KD or KO of Nr5a2 leads to developmental arrest at the morula stage
To ask which NR TF plays a more critical role in early development, we removed each one of the 4 siRNAs in the combined siRNAs and evaluated the developmental rates at E4.5 (blastocyst) (Supplementary information, Fig. S2a, b). Remarkably, when knocking down these 4 NR TFs, leaving out the siRNA targeting Nr5a2, but not Nr1h3 or Nr2c2, substantially “rescued” the morula arrest phenotype of the 4KD embryos (Supplementary information, Fig. S2c). Leaving out Rarg siRNA had a moderate “rescue” effect (Supplementary information, Fig. S2c). Consistently, leaving out Nr5a2 siRNA also restored normal 4C and 8C transcriptional programs (Supplementary information, Fig. S2d), indicating that NR5A2 is the main TF responsible for the 4KD phenotype. To further confirm this result, we performed a single KD for each of the 4 NR TFs (Fig. 1c). Indeed, knocking down Nr5a2 alone recapitulated the transcription defects and morula arrest phenotype in 4KD embryos (Fig. 1d, e; Supplementary information, Fig. S2e–g). Knocking down Rarg led to a milder developmental defect, while depletion of Nr1h3 or Nr2c2 had negligible effects in preimplantation development (Fig. 1e). To rule out possible off-target effects of Nr5a2 KD, we attempted to mutate Nr5a2 via base editing in embryos (Supplementary information, Fig. S3a).30 The mutation of Nr5a2 mRNA and the depletion of protein was confirmed by RNA-seq and immunofluorescence, respectively, at the 8C stage (Fig. 1f, g). Consistently, these mutant embryos largely arrested at the morula stage (Fig. 1h; Supplementary information, Fig. S3b), thus phenocopying the Nr5a2 KD embryos. Taken together, these results suggest that among the four NR TFs activated upon ZGA, NR5A2 is the dominant factor in regulating early development and transcription.
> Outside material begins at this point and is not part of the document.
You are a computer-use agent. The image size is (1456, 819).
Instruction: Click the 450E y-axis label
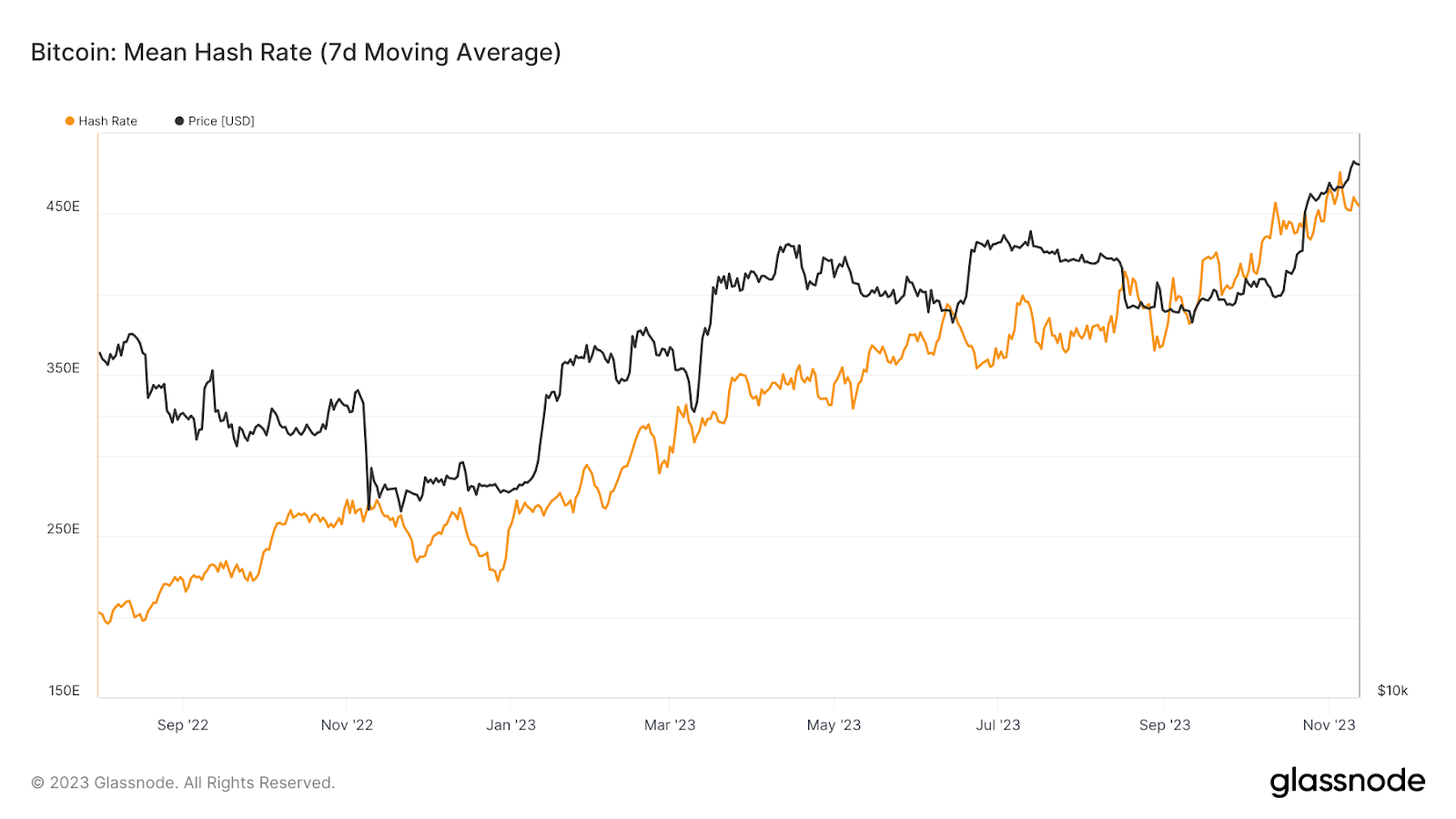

NR5A2 is largely dispensable for global ZGA but is required for the 4–8C gene program
We then asked how these NR factors including NR5A2 regulate transcription programs in early development. Knocking down Nr5a2 led to the strongest transcription changes among the 4 NR TFs (Supplmentary information, Fig. S4a), with 976 downregulated and 806 upregulated genes (Fig. 2a; Supplmentary information, Table S3). Furthermore, only Nr5a2 KD recapitulated the failed activation of 4–8C genes (Fig. 2b). By contrast, the gene dysregulation at the 2C stage was much weaker compared to that at 8C (Fig. 2a, b; Supplementary information, Table S4), with 128 genes downregulated and 115 genes upregulated. A similar observation was made for Nr5a2 BE KO embryos (Fig. 2c), consistent with the observations that after Nr5a2 KD or BE KO, embryos progressed beyond 2C normally (Supplementary information, Figs. S2g and S3b). We confirmed the depletion or mutation of Nr5a2 mRNA and protein at this stage (Fig. 2d, e). Among all examined embryos at the 2C stage (14 embryos), 6 embryos displayed nearly completely mutated Nr5a2 mRNA reads (96.9%–100%) (Supplementary information, Fig. S4b, the 1st–6th KO embryos), while the remaining 8 embryos exhibited high mutation rates ranging from 66.7% to 87.5% (Supplementary information, Fig. S4b, the 7th–14th KO embryos). The presence of wild-type (WT) transcripts may arise from either unedited alleles or low levels of oocyte-deposited Nr5a2. The zygotic genome was globally activated in both Nr5a2 KD and BE KO embryos (Fig. 2f, g). When using a defined ZGA gene list (n = 1170, Materials and Methods), relatively small and comparable numbers of ZGA genes were upregulated (n = 24 and 13, respectively) and downregulated (n = 36 and 19, respectively) in KD and BE KO embryos (Fig. 2g; Supplementary information, Fig. S4b and Table S5). In sum, these data suggest that NR5A2 is largely dispensable for the initiation of ZGA but plays a key role in transcriptional regulation especially during the 4–8C stages.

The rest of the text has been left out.